Justine Boutry, MIVEGEC – CNRS / IRD / université de Montpellier

Lundi 19 janvier 2026 à 13 heures, en salle 303

 

Les vagues de chaleur remettent en question la manière dont les facteurs de stress environnementaux modifient les interactions entre hôtes et parasites, en particulier durant les stades critiques « hors hôte » des endoparasites. Ces stades, souvent considérés comme inertes et insensibles aux changements environnementaux, demeurent une boîte noire dans la recherche écologique malgré leur rôle essentiel dans la transmission.

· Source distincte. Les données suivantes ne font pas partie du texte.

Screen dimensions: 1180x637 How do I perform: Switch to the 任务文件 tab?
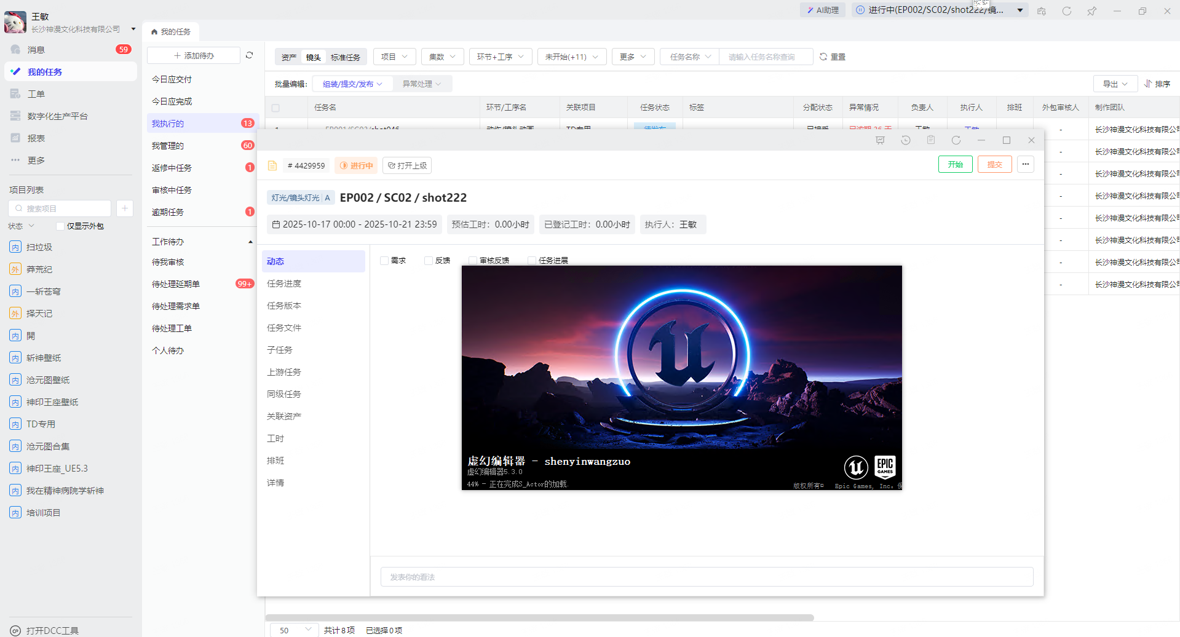[x=284, y=328]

Dans mes travaux actuels, j’examine comment les vagues de chaleur influencent l’infectiosité et la progression de Pasteuria ramosa, un parasite bactérien du crustacé planctonique Daphnia magna. Des spores issues de quatre clones parasitaires génétiquement distincts ont été exposées à trois régimes de température (20 °C, 30 °C, 40 °C) avant les essais d’infection. Les résultats montrent que les vagues de chaleur réduisent systématiquement l’infectiosité du parasite, quel que soit le génotype, ce qui suggère des mécanismes plastiques non adaptatifs. Fait intéressant, les spores soumises à un stress thermique ont provoqué des effets spécifiques selon le génotype de l’hôte : un clone de Daphnia a présenté des taux de stérilisation accrus à des températures élevées, tandis que d’autres ont montré des déclins modérés à sévères. De plus, les individus non infectés mais exposés à des spores ayant subi un stress thermique ont montré une meilleure survie, suggérant une réduction des coûts de résistance face à des spores endommagées.

Dans l’ensemble, ces résultats démontrent que des événements environnementaux transitoires, vécus uniquement par le parasite, peuvent remodeler les issues de l’infection, soulignant ainsi l’importance de l’histoire environnementale du parasite. Dans la continuité de cette idée, mon projet à venir explore la possibilité que de tels changements induits par l’environnement puissent persister à travers les générations. Les parasites peuvent-ils hériter et transmettre l’information issue de stress passés ? En prolongeant cette question, je cherche à comprendre comment une « mémoire » non génétique chez les parasites et les cellules tumorales pourrait influencer la dynamique des épidémies et l’évolution du cancer dans un contexte de changement global.